Я слегка склонила голову, выдавила улыбку и вышла из-за стола.
Поднялась к себе и разделила слезы и свое несчастье с подушкой.
Я выплачу их здесь и сейчас. Пусть это будут последние слезы. Нельзя, чтобы кто-то увидел во мне трусливую, жалкую и затравленную девочку.
Я забуду, что мечтала о свободе, пусть и не долгой, о любви, хотя о ней следовало даже не мечтать. Если мои родители не питают ее ко мне, то, чего можно ждать от человека, которого как и меня огорошат новостью о внезапном изменении в законах.
Нельзя показывать слабость, кем бы ни был человек, с которым я запечатлюсь.
Помню, как Лис кричала папе, что Мирт избивает Йорин.
– Она виновата сама. Супруга должна быть поддержкой и опорой, а Йорин вечно мямлит себе под нос. Удивлен, что лаборатория выкинула именно ее имя в единственные кандидаты Фестону. Ему нужна сильная женщина, а не эта тряпка.
Тогда я и поняла страх тети. Яблоко от яблони как говорится. Тем не менее, теперь я сделала из этого вывод, нельзя быть мямлей и тряпкой – раздавят.
Смахнула слезы, подошла к зеркалу и поняла, что следует умыться. Не стоит спускаться в таком виде. Никаких слез, никаких эмоций.
Умылась, причесала свои непослушные каштановые пряди, которые неаккуратно торчали в хвосте, и попыталась улыбнуться. Попытка не увенчалась успехом, мой рваный оскал прервали внезапно выступившие слезы. Так не пойдет. Открыла окно, позволила ветру вновь растрепать волосы, постаяла минут пять у открытых ставней. Хорошо, так значительно лучше. Прохладный весенний воздух быстро привел меня в чувства. Я вновь умылась и решила больше не улыбаться. Никогда.
***
До лаборатории мы ехали молча.

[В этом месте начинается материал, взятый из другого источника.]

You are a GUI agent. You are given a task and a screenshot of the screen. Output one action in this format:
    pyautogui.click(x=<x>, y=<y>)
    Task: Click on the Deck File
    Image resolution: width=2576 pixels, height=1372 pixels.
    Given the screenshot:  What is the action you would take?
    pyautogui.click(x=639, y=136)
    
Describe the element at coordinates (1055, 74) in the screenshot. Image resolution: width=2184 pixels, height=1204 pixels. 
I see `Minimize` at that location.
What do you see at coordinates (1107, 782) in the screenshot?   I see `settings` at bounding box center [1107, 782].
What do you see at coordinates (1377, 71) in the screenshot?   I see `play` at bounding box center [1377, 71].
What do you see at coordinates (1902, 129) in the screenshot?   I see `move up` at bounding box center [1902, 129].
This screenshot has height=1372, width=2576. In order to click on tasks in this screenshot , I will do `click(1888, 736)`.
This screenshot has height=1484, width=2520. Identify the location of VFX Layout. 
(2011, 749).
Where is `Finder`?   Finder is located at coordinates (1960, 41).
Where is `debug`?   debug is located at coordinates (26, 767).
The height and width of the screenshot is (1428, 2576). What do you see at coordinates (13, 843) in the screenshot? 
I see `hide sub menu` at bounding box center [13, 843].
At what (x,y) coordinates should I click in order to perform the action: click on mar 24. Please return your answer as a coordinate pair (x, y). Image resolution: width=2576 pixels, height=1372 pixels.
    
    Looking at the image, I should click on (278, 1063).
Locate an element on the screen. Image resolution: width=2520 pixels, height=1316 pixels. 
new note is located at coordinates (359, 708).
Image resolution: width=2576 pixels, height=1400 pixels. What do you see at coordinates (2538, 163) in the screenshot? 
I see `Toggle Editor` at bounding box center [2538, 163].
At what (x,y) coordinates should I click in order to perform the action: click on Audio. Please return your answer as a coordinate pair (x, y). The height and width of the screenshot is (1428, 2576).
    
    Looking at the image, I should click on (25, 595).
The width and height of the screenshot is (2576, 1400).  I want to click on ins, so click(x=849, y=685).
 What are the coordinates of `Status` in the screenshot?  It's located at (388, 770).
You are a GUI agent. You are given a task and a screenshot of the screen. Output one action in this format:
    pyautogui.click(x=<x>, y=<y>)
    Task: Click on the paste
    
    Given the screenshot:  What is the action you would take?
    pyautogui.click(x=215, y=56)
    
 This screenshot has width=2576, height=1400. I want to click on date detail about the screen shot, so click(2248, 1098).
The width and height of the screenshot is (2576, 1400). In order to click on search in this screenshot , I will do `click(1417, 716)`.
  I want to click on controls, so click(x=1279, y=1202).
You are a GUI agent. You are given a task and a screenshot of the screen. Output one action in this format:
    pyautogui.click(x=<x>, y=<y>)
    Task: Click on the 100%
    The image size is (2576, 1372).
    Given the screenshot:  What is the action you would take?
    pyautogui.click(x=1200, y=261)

Мне нужно было успокоиться.
Я закрыла глаза и включила воображение – так было проще спрятаться от реальности (сколько себя помню, всегда так делала, когда меня что-то огорчало), и представила, что смотрю на чужую жизнь, на представление в театре, или читаю очень захватывающую книгу. Так проще и легче. Герои театра и книг – всегда сильные духом и ни что не может их сломить.
А мой герой, герой ли вообще?
Электромобиль полз по каменной дороге бесшумно. Отец сегодня ехал медленнее обычного, видимо пытался дать мне время на осознание и смирение. Первое пришло ко мне еще дома, в столовой, когда я поняла, что все уже решено и мои слезы ничего не изменят. А вот второе я никогда не приму. Даже если вселенная сжалиться надо мной, и мне повезет с кандидатом, все равно не смирюсь с предательством самых дорогих и близких людей.
Когда я открыла глаза, мы уже свернули на раскатанную подъездную дорожку лаборатории «Чистая кровь». Здание большое, светлое в один этаж. Оно настолько длинное, что занимает почти половину улицы. Кто-то из одноклассников говорил, что восточные ворота находится прямо в здании лаборатории. Возможно.
Я была здесь всего раз, с Лис. Она забирала меня из школы, и мы решили зайти по пути в лабораторию, что бы поинтересоваться ее списком. Это было пять лет назад.
Я сидела на скамейке у кабинета восемнадцать. Тети долго не было, я слышала, как она ругалась с молодым лаборантом, который сдержанно отвечал на все ее вопросы и колкости.
Устав слушать я решила прогуляться по коридору.
Меня тогда так поразило это огромное здание. Часть выделена на больничное крыло. Правда, ни пациентов, ни людей в белых халатах практически не было, только кабинеты с номерами, или палаты. Сейчас уже не важно. Не помню, как вернулась обратно. В какой-то момент я очнулась у того же кабинета, рядом стояла Лис, доктор Фестон и его сын. Грязный и злой, с неистово синими глазами полными обжигающей злобы, его пепельно белые волосы покрывала застывшая красноватая грязь или глина.